4. Implementation

For this Strategy to have the intended impact on children’s mental health and wellbeing, it must be acted on. To this end, we recommend the Commission establish a National Steering Committee, with representation from across relevant Commonwealth Government portfolios (such as health, education and social services), Aboriginal & Torres Strait Islander representatives, implementation experts, and people with expertise in the provision of child mental health supports and treatment. This Steering Committee would be time limited and support the Commission to develop an implementation plan and initiate the process of monitoring progress against the relevant indicators of change. Input should be sought from parents, carers, children and young people as required. Indicators of change should measure the impact of the strategy in a way that takes geographical location and specific population groups into account, to determine equity of impact. Indicators are also not intended to exclude the use of qualitative data, and/or other measures of quality improvement from the child and family perspective, such as reduction in distance travelled or being able to see the same practitioner for an extended period.

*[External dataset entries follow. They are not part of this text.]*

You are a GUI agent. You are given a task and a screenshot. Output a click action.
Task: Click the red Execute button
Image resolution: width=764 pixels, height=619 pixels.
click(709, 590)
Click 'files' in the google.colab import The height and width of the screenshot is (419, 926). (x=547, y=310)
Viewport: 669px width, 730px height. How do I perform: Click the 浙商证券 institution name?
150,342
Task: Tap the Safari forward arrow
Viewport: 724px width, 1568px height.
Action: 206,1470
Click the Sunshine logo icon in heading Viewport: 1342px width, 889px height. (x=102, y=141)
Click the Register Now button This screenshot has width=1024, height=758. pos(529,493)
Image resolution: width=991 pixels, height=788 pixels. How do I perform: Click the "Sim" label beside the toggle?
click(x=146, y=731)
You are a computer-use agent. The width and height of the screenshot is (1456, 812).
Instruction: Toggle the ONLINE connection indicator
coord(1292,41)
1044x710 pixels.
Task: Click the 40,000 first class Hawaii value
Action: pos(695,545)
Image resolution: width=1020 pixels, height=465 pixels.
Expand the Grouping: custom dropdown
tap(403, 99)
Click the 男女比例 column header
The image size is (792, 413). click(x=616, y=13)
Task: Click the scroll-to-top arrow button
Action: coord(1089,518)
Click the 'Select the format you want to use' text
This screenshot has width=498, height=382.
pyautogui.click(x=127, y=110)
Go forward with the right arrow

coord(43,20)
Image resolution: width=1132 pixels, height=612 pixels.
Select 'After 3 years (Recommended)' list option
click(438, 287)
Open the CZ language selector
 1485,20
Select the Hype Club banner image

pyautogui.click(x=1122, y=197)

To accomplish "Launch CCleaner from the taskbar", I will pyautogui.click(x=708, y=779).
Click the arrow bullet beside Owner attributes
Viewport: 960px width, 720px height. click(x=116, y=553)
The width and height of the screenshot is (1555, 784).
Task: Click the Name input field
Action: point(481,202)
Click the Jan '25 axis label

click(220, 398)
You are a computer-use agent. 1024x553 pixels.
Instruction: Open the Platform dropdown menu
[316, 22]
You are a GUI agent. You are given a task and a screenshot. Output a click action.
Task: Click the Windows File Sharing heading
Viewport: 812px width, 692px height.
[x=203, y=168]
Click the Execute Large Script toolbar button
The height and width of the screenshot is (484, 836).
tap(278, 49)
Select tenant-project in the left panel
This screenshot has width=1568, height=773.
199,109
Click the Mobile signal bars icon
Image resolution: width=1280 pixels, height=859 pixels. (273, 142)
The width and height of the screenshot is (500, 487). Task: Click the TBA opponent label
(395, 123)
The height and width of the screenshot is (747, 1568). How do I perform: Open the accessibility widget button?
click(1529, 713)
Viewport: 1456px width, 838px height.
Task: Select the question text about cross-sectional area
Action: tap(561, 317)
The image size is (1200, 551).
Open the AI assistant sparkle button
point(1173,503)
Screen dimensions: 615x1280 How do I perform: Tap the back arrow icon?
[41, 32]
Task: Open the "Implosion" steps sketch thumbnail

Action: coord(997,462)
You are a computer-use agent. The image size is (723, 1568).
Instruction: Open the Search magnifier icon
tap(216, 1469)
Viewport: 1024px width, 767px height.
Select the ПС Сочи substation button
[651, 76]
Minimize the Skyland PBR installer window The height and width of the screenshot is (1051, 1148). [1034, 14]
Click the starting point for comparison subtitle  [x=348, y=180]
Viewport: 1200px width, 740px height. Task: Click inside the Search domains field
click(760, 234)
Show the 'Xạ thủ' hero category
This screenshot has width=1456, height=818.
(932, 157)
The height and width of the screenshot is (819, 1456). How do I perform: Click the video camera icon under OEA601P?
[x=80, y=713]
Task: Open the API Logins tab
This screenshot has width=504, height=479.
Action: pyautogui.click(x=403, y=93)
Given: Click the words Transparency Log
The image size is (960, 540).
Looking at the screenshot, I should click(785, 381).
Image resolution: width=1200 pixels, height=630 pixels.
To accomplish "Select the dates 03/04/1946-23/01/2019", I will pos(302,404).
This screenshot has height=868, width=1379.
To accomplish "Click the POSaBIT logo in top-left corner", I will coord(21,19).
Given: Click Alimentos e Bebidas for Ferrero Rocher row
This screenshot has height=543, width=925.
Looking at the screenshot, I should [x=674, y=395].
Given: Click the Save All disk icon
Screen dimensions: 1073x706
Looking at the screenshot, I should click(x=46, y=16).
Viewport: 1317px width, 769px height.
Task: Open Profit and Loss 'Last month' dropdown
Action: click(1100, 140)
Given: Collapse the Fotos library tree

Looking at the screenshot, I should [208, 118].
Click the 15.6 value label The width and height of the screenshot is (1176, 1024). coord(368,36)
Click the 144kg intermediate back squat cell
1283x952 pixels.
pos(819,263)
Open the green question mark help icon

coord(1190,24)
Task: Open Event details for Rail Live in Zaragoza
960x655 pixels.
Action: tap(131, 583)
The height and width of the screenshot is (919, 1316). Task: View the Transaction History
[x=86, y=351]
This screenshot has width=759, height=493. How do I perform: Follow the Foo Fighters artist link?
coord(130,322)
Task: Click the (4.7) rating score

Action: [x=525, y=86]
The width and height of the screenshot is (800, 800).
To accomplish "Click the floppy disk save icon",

To assist with implementation planning, we recommend Inter-Departmental Committees (IDCs) be established at the Commonwealth level as well as within each jurisdiction, to identify what each government department could do towards achieving each of the objectives in the Strategy. The IDCs would have a critical role in ensuring the proposed actions were supported by all relevant departments and ensure a genuinely collaborative approach to overcoming any barriers such as those government agencies may face in giving priority access to services for children in State care. Therefore, the IDCs must include representatives from disability, justice, education, family support, early childhood, and health (maternity, primary care, maternal and child health, mental health). They must also include representation from Aboriginal and Torres Strait Islander communities, parents, carers, children and young people.

Each IDC should regularly (such as every 3 years) report to the Commonwealth and State and Territory Health Ministers on their progress against each of the objectives, with an independent organisation monitoring the proposed indicators of change nationally. The final indicators used and the frequency of reporting should be determined through agreement between the data custodians and IDCs.